The calculation of eigenvalues can be faster than the determinant calculation with multiple threads is the matrix has a lot of zeroes. The calculation of the determinant for my rather small matrices is fastest with a single thread in all tests.

summary of questions & answers

How is det() using all available threads and how can I disable it?

LinearAlgebra.BLAS.set_num_threads(1) thanks to @Pbellive.

How can a calculation using det() be slower than eigvals() here? What can I be doing wrong in my program that makes a computation that was basically twice as fast become much more than four times as slow?

Turns out nothing was wrong. My matrices were just that way that this happened; many zeroes speeds up the computation of eigenvalues.

Edit: Hmm… replying on this site does apparently not work as I hoped. Sorry for the mess…

Thanks for this, definitely the answer to that question, and helped me progress.

As you can see in my large summary of the resolved problem, it was not the whole story, but indeed this helped.

Thank you.

Was indeed not to careful about this, but it did not turn out to be my issue. And good to know for the future.

Yes. After posting I wanted to abandoned the use of det() anyway for this reason – I still wanted to figure out the performance issue I was seeing though.

I wanted to check the diagonalizability of a matrix, so using rank(), det(), or eigvals() on the eigenvectors are some options we were exploring. The determinant was very dangerous since the eigenvectors are normalized and it is naturally small and hard to distinguish from a numerical zero. And isnzero() I realize now is a very bad name for my function that checks if somethings appears to be a numerical zero (and not is-not-zero).

Thanks. I will take this into consideration if I want to make proper benchmarks in the future.

Having a sharp distinction between diagonalizable and non-diagonalizable (defective) is rarely useful. Even matrices that are nearly defective (where the eigenvector matrix is very ill-conditioned) are problematic to diagonalize. If the eigenvector matrix is ill-conditioned, then eigenvectors and eigenvalues are extremely sensitive to small perturbations and they are rarely useful ways of looking at the problem, as well as leading to numerically inaccurate algorithms. (Trefethen has a book on this topic.)

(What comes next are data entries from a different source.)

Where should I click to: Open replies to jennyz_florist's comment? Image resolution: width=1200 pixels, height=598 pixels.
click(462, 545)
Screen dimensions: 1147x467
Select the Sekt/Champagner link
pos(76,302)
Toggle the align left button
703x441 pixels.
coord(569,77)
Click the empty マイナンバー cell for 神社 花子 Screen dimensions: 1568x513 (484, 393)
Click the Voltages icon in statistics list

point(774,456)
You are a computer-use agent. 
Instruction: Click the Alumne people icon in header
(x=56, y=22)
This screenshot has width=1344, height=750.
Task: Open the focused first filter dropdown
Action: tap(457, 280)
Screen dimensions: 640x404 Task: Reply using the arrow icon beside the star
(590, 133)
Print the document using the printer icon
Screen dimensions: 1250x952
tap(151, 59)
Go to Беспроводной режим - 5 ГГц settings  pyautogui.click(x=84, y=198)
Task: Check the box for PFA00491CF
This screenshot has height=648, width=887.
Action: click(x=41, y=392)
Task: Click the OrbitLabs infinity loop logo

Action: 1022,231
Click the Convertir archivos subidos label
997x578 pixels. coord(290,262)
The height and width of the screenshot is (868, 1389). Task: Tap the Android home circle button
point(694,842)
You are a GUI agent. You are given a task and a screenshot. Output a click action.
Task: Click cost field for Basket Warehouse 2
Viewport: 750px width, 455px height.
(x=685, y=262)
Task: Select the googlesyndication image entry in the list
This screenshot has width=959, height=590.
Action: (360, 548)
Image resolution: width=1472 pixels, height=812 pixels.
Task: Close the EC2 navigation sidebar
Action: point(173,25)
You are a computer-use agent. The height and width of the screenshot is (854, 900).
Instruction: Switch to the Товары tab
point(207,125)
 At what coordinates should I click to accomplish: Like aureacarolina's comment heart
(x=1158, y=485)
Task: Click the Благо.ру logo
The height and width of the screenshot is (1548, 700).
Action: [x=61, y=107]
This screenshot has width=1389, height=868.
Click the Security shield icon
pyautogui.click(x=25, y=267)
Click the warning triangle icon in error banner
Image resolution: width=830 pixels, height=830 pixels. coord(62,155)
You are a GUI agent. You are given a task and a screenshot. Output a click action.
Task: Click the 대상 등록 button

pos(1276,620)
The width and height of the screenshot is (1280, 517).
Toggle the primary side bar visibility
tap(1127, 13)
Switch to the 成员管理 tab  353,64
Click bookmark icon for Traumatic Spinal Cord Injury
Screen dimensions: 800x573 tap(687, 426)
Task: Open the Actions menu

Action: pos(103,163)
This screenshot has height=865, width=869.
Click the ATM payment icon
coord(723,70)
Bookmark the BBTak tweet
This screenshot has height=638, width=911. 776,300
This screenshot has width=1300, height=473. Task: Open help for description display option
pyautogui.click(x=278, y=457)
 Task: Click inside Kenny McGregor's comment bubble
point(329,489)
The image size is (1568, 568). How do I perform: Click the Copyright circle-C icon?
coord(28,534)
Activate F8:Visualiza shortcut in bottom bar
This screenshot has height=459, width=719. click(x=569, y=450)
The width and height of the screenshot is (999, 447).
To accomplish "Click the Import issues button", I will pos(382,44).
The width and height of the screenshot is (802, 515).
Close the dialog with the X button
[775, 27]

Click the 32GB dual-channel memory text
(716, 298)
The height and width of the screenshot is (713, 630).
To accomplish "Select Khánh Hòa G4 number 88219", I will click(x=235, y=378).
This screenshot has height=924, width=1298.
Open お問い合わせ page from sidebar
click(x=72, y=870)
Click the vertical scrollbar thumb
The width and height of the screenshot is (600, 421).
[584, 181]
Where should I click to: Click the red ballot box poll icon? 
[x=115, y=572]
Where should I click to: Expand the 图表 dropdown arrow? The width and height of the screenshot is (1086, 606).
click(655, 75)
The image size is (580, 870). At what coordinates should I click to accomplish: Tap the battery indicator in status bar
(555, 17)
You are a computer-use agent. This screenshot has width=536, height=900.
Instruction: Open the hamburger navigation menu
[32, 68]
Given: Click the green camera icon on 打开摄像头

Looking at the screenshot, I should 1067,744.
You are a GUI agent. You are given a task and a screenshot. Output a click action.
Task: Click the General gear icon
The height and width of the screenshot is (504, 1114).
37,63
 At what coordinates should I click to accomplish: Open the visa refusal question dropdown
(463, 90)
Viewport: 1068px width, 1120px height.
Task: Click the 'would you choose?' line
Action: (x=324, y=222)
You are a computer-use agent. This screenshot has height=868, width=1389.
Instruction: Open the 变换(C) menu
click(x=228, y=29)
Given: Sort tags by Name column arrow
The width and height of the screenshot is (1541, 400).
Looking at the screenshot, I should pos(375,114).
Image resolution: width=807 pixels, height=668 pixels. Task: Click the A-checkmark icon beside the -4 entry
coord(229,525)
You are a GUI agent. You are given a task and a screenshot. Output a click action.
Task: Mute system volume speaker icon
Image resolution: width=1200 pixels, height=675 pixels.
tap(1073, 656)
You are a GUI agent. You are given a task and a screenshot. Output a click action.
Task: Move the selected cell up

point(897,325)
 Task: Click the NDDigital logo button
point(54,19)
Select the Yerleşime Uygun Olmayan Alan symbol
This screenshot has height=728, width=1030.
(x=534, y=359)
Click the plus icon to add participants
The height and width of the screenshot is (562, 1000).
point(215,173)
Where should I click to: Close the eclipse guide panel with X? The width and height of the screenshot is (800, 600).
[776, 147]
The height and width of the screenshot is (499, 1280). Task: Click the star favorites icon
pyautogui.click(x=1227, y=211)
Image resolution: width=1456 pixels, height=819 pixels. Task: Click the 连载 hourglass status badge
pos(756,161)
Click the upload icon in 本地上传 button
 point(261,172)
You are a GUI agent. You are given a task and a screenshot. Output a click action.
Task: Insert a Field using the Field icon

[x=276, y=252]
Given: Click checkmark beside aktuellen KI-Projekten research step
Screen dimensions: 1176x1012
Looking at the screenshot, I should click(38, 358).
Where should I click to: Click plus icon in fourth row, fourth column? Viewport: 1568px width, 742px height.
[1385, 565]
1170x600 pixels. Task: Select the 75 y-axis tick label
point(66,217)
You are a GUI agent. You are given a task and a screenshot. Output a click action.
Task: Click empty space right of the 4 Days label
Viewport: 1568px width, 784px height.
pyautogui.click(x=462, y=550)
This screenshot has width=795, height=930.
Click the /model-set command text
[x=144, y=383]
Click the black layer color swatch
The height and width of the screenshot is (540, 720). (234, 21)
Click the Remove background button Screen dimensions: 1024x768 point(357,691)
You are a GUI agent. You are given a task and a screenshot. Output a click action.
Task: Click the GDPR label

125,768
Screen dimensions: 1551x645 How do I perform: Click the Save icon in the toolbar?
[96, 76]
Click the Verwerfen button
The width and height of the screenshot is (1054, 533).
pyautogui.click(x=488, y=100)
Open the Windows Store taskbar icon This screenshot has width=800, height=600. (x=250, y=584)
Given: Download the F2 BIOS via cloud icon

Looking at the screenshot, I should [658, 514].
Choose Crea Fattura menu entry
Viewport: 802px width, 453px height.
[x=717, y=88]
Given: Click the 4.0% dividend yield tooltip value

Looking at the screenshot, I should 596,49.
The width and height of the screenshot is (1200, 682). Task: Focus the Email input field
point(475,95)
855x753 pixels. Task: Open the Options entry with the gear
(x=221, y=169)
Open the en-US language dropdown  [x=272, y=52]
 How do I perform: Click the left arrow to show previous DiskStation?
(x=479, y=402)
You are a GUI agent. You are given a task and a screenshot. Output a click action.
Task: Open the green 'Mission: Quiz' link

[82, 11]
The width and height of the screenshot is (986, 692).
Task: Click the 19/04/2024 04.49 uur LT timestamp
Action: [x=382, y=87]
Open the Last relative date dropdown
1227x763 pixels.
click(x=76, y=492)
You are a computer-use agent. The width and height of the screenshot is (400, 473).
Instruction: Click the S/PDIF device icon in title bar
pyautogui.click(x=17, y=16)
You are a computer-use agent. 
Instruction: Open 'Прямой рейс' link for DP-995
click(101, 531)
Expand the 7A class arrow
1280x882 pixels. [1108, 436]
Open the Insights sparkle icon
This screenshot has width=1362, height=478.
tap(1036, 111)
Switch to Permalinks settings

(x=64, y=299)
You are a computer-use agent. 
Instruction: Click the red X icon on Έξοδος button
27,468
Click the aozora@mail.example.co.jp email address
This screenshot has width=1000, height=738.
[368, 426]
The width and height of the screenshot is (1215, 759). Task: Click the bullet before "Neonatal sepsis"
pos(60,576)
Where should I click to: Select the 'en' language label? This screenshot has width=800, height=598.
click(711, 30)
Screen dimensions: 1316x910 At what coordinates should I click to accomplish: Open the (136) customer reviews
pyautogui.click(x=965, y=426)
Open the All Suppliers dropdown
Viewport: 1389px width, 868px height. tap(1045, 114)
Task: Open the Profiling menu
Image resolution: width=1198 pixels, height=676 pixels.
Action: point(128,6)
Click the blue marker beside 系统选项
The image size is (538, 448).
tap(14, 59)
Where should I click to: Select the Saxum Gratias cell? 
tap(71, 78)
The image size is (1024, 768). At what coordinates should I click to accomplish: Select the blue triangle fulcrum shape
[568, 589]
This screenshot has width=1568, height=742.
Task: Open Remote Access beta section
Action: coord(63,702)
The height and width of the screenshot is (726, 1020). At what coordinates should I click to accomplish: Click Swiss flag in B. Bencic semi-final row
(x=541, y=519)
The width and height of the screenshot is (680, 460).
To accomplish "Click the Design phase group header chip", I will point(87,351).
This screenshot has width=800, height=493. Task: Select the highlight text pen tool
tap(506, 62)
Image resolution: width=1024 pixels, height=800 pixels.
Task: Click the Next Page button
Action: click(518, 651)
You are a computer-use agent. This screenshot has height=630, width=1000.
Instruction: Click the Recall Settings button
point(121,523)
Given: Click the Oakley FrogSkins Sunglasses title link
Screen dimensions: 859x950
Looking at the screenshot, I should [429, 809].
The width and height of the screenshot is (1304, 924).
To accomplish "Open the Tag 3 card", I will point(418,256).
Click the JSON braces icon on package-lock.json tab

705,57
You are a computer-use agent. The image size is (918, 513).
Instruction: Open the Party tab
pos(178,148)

You can use cond to check the condition number of the eigenvector matrix, which is a better metric (than rank, det, or eigvals) for determining how close to defective the problem is. However, if you have matrices that may be nearly defective, you may need to re-think your whole approach in order to avoid diagonalization entirely.

(You haven’t said what underlying problem you are solving, so it is hard to say more.)


Thanks, I will take a look at cond.

Unfortunately not an option to forget about it.

What we are trying to find a matrix n (integer matrix) such that m = n * d * n' * d (d some given integer matrix) has the smallest abs(tr(m)/2) possible given a number of constraints on m (and a matrix similar to m). This is the one-sentence summary of the problem we are looking at, and the theory for it is in here [1]. One of these conditions is diagonalizability of m.

We have had great success of finding such solutions using differential evolution (using BlackBoxOptim.jl) and other search-methods. Some of the conditions we have to obey for m we know we will never be able to solve exactly, but we can verify the search result in Mathematica. We simply need the search to weed-out as much bad candidates as possible, and as fast as possible, without throwing out any good candidates.